Service management of records to avoid questions about “why records is so expensive.”

Number 1, top of the list of ridiculous and infuriating comments made by incoming executives looking at records teams is “you’ve got too many staff.”

The obvious question is “too many for what?”

Here’s what a good answer looks like:

“Here are the services we provide. Here are our service benchmarks against external organisations who could provide us with these services, we are better value than all of them (so outsourcing would be stupid). Which services would you like us to stop providing?”

Records in most organisations isn’t too expensive, on the contrary, it is horribly under-funded. What many records teams fail to do is to group records tasks into services in a way that is understandable to the organisation and to service providers.

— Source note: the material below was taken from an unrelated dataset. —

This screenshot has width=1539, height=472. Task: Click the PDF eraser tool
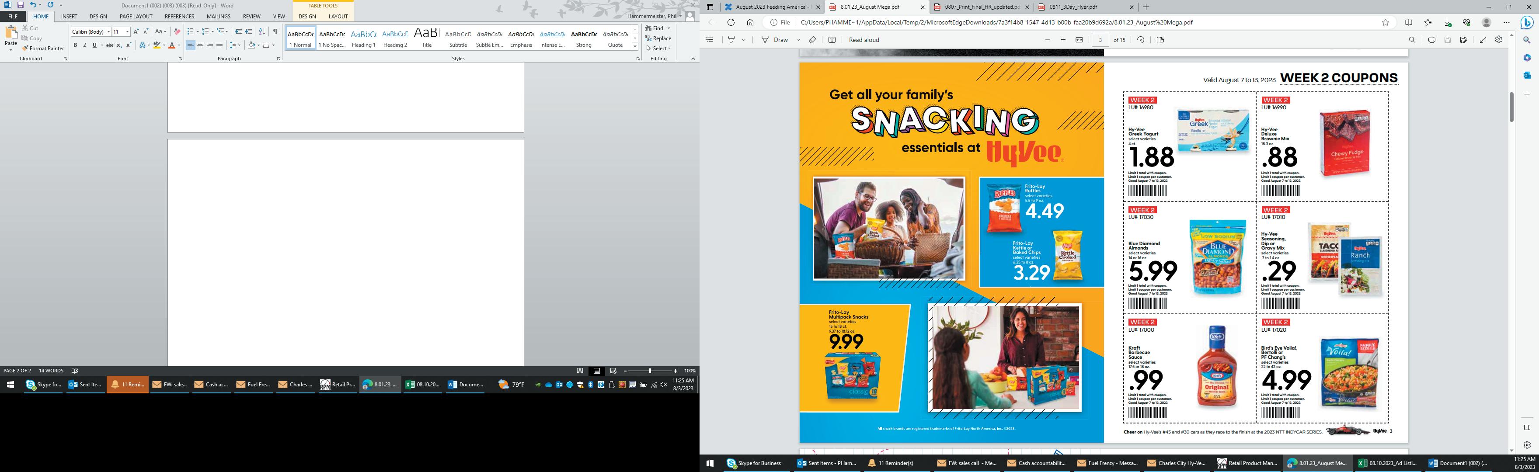tap(812, 40)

If you’ve studied ITIL or service management, you’ll have recognised that I’m saying records needs a service catalogue. A service catalogue describes all of the services that you provide to the organisation, and the critical information about them.

A well developed service catalogue enables you to very quickly tell your organisation what you do for them, and what you don’t, and what level of quality they can expect across the services. If you do it well, it also provides a tool that you can take to external service providers to benchmark yourself so that you can prove that you’re good value (or that you’re not, and give you a tool to work out why).

Once you’ve got a service catalogue, and you’ve used it to benchmark yourself, you’ll be able to quickly end 3 types of inane conversation:

  1. You’ve got too many staff.
  2. Why haven’t you done x.
  3. Why does this cost so much.

Records isn’t expensive, it’s generally horribly under-funded. It is however difficult to understand for many people who haven’t invested time in it. A service catalogue is a simple way you can make it more understandable – and avoid silly conversations with people who should know better.